If you only knew how well I’m about to do that. Or, at least that I hope I can do that.

Chapter 8

Stacy

It’s time.

The press conference has started and now’s my moment.

Elias is up on the platform and cameras are flashing everywhere. People are all around – including Kirsten, who is right beside me, shouting out questions and flailing her arms all about so much that they’re hitting me in the face, no doubt on purpose – but I’m keeping my cool, and Elias is looking right at me from where he’s standing on the podium.

“Elias! Elias!” Kirsten is screeching.

She’s looking over at Monica, who is standing on the other side of me, and smiling smugly, as if she’s got this in the bag and she wants Monica to know it. She’s always been trying to compete with me and take my job away; she wants to work for Monica instead of at her low-level sports rag.

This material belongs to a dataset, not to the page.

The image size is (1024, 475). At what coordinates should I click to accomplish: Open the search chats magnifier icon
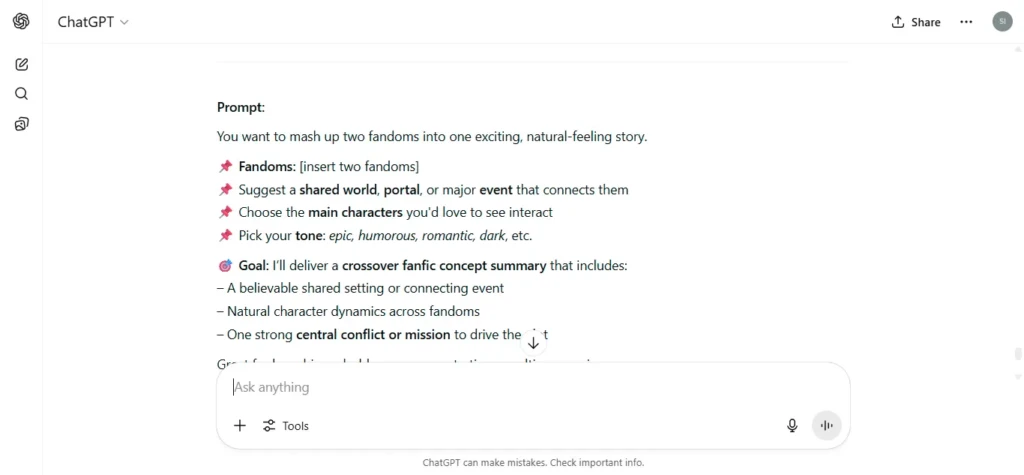22,94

She’s an attractive woman and her boobs are bouncing around as she jumps up and down and I can tell she thinks she’s going to get Elias’ attention that way, and be the first to ask a question.

“You. Yes, you, right there,” Elias says, pointing in our direction.

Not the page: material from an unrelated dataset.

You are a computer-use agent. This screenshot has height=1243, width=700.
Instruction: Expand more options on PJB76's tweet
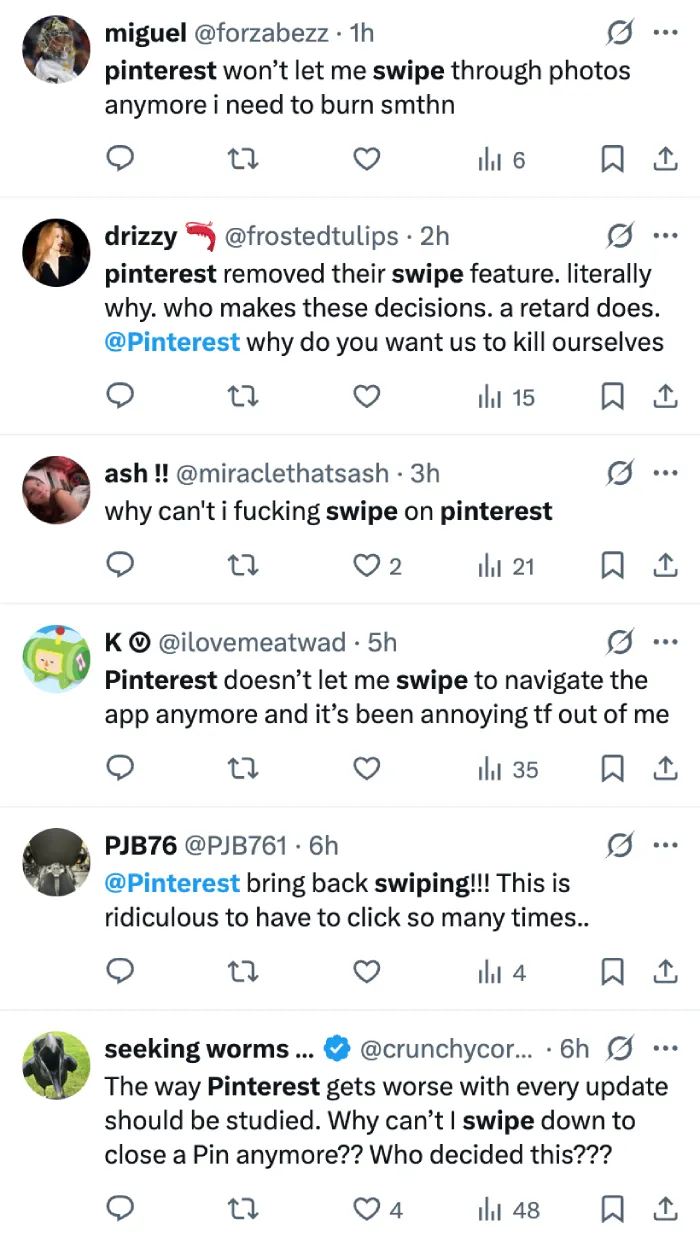665,846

“Me?” Kirsten nearly yells, batting her eyelashes and putting her hand on her chest as if she’s so surprised and flattered, even though it’s so obvious it’s all fake, since she clearly thought she was going to be chosen all along.

“No,” Elias answers, looking annoyed. “You.”

He’s pointing right at me.

Me.

I knew it was going to happen, but I still feel shocked. Monica grabs my lower arm and squeezes it. It’s the most physical gesture I’ve ever received from her; she is not the hugging or touchy feely type.

I think it was based on pure instinct and shock, because she quickly retracts her hand and stands up straight beside me, looking ahead at Elias instead of how she had been, which was a bit slack-jawed while she stared at me in amazement and happiness, as if she hadn’t just touched me, or as if I’m supposed to forget that she had.